The agency would also be required to expand the number of entities covered by increasing the amount of assets managed by “small firms” to above the current $25 million AUM mark. The Investment Adviser Association, which represents fiduciary financial advisors, has argued for years that $25 million is too low considering the SEC registration threshold for firms is $100 million in assets. The bill would also require the agency to recalculate the AUM it uses to define “small firm” based on inflation every five years.

Under the bill, the SEC would also have to provide specific and detailed recommendations to Congress on how the SEC can revise the definition of small entity to align with its goals, including reducing unnecessary burdens on small firms.

The IAA, which has been lobbying for the legislation for the better part of a decade, said in a statement that it “applauds the introduction of the legislation."

The trade group sent a rulemaking petition to the SEC last fall asking the agency to classify smaller firms based on employee headcount instead of assets under management.
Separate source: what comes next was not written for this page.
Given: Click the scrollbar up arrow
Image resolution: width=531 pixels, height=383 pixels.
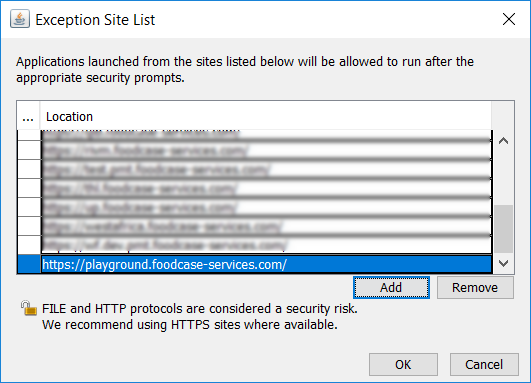Looking at the screenshot, I should (504, 141).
More than 90% of firms in the advisory industry employee 100 or fewer workers, but with the SEC’s definition based on AUM, any review on regulatory impact on smaller businesses would be “virtually meaningless,” as most small businesses under the SEC’s definition wouldn’t be subject to its rules, the association argued.

According to the IAA, a recent SEC estimate found that only 489 of the 15,402 SEC-registered advisors were considered “small entities” by the Regulatory Flexibility Act, which requires each agency to examine the issues and effects rules have on small business and consider alternatives. 

IAA General Counsel Gail Bernstein said the SEC’s outdated “smaller advisor” definition has real-world consequences for firms. For instance, last year’s cybersecurity rule required all firms to submit reports to the SEC within 48 hours of a cyber “incident.” 

Bernstein said firms often need to consult with outside counsel and make it past multiple layers of approvals before sending such a report. She asked the SEC to justify the cost-benefit tradeoff of a 48-hour turnaround time on small firms.

Executives from IAA-member firms from across the country will be on Capitol Hill on June 5 and 6 this year “to voice their support for this legislation,” the IAA said.